• _Exercise brief_: Return the count of lines in the records that include the string "date", and nothing besides it.

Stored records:
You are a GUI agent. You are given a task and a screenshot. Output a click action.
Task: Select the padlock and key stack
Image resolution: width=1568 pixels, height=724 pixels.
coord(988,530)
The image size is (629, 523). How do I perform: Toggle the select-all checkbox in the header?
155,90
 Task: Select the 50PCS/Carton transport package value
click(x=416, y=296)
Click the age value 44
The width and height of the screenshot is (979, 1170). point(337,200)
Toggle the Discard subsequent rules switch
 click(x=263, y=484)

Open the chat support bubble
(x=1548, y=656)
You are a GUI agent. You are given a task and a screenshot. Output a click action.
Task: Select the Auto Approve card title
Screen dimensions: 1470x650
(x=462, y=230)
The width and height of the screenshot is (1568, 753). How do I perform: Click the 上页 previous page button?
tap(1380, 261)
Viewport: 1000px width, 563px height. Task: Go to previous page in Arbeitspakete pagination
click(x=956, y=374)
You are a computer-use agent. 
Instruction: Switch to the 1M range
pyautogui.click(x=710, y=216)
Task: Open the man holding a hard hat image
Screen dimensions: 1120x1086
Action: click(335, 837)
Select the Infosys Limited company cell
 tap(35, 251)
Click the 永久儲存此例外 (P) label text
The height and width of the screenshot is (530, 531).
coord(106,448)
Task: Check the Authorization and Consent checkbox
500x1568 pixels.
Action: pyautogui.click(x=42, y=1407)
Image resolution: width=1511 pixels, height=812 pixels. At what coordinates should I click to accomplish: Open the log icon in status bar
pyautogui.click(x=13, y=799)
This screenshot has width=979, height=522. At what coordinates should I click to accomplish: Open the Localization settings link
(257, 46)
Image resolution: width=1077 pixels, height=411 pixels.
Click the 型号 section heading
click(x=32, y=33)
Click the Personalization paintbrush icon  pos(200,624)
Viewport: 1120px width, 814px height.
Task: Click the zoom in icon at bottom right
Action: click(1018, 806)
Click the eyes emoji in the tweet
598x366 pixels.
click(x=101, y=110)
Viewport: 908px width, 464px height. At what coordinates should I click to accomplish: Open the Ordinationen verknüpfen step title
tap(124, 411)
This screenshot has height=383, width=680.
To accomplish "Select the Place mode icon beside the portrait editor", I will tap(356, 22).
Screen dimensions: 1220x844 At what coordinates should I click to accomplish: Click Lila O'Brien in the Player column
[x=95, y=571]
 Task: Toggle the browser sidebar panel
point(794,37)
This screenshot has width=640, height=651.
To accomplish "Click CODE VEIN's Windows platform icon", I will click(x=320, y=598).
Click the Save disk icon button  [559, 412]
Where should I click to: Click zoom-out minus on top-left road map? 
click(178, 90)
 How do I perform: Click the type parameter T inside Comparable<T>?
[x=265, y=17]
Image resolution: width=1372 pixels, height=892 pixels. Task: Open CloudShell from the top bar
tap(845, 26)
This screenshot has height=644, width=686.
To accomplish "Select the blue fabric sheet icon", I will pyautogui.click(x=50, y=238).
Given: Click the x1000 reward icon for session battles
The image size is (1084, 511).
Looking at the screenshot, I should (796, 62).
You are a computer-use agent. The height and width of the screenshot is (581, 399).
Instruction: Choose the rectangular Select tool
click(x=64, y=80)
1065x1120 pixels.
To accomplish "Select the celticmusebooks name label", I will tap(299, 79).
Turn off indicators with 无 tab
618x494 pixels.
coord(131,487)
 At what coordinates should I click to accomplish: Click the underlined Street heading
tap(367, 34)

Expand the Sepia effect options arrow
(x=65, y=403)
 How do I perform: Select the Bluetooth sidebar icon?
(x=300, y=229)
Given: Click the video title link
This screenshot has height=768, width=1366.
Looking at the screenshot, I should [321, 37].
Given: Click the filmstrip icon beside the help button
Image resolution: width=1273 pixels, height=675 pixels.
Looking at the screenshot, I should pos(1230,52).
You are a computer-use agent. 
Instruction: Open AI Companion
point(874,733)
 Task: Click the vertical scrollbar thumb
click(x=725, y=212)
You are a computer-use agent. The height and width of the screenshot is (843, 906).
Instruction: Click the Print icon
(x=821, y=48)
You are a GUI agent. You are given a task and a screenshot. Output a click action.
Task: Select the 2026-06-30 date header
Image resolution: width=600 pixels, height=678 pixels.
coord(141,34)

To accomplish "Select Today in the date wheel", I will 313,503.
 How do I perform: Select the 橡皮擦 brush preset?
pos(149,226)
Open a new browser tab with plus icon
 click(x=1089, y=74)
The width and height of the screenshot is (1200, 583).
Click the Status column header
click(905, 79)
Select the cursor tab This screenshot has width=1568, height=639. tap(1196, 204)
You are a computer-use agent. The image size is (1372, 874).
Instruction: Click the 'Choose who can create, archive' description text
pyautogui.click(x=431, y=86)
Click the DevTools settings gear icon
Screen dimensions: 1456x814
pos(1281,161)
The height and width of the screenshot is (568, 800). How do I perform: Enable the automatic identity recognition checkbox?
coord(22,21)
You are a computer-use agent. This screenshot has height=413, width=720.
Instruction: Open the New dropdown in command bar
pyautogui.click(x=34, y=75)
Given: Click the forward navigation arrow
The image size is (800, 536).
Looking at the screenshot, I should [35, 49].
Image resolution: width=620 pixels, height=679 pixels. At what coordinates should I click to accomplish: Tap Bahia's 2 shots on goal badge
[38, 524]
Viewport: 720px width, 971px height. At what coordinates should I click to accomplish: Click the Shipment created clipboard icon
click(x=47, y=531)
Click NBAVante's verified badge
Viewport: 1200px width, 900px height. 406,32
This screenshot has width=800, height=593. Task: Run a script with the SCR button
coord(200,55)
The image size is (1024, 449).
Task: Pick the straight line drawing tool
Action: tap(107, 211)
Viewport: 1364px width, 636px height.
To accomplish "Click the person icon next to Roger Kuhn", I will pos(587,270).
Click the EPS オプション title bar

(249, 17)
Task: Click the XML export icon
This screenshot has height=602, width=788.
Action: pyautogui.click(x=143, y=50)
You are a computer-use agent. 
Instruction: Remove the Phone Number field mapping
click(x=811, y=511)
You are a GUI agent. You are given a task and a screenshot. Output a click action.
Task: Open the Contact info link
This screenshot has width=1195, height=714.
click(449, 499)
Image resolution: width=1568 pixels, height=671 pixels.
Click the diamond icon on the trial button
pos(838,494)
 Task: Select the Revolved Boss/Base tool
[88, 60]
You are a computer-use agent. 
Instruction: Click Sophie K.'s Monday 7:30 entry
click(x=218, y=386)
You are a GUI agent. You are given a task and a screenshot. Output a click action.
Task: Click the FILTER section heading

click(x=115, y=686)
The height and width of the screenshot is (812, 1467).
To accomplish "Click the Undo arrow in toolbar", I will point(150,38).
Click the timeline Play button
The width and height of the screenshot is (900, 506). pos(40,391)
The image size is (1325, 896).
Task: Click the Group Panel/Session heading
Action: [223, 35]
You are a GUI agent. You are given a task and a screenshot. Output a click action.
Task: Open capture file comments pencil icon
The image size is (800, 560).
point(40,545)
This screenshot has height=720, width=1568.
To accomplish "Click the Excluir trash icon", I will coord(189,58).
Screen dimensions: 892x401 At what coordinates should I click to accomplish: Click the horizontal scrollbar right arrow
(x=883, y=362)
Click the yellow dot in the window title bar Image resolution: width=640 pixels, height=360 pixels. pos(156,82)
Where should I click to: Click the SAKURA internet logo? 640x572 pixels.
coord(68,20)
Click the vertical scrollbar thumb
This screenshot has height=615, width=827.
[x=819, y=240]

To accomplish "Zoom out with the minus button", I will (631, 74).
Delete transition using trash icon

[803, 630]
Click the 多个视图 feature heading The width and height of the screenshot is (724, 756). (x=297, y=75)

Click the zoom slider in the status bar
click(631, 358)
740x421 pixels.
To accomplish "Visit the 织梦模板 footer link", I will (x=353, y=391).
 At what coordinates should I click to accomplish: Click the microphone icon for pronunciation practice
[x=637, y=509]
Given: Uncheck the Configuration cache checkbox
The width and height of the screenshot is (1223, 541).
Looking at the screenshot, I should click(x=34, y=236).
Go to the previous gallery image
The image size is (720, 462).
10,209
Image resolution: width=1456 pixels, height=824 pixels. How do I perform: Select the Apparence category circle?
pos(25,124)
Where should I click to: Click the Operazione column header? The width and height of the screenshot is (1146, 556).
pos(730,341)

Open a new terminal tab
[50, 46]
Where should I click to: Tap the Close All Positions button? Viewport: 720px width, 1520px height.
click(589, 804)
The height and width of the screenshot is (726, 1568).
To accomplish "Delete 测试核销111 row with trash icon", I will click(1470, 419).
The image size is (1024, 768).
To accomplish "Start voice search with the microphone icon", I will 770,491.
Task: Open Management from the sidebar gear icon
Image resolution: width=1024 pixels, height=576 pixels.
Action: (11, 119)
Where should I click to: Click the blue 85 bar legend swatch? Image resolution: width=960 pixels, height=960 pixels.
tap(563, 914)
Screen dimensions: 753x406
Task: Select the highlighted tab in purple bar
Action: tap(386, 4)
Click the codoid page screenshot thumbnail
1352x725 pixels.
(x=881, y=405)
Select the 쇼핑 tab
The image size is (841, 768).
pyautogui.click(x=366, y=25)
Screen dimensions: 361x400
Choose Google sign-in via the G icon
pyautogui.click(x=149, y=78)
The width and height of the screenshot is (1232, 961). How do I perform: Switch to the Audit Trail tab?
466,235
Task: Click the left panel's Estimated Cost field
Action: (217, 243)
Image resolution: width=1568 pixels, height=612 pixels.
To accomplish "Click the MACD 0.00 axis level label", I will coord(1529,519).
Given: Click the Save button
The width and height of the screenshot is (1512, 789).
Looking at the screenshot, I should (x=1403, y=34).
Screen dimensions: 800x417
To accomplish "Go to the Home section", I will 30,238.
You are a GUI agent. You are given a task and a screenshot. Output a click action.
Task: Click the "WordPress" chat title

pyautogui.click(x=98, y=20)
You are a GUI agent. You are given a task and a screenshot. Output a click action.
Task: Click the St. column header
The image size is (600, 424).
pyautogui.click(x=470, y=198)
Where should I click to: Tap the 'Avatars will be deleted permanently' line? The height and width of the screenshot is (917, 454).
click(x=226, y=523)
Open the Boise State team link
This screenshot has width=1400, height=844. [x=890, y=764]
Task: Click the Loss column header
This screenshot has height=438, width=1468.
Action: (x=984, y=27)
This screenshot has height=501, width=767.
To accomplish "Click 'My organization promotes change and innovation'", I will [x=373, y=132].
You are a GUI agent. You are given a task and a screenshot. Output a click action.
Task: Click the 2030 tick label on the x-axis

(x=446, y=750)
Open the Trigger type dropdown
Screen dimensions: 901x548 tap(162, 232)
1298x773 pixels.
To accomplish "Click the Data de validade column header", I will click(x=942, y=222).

• _Final answer_: 2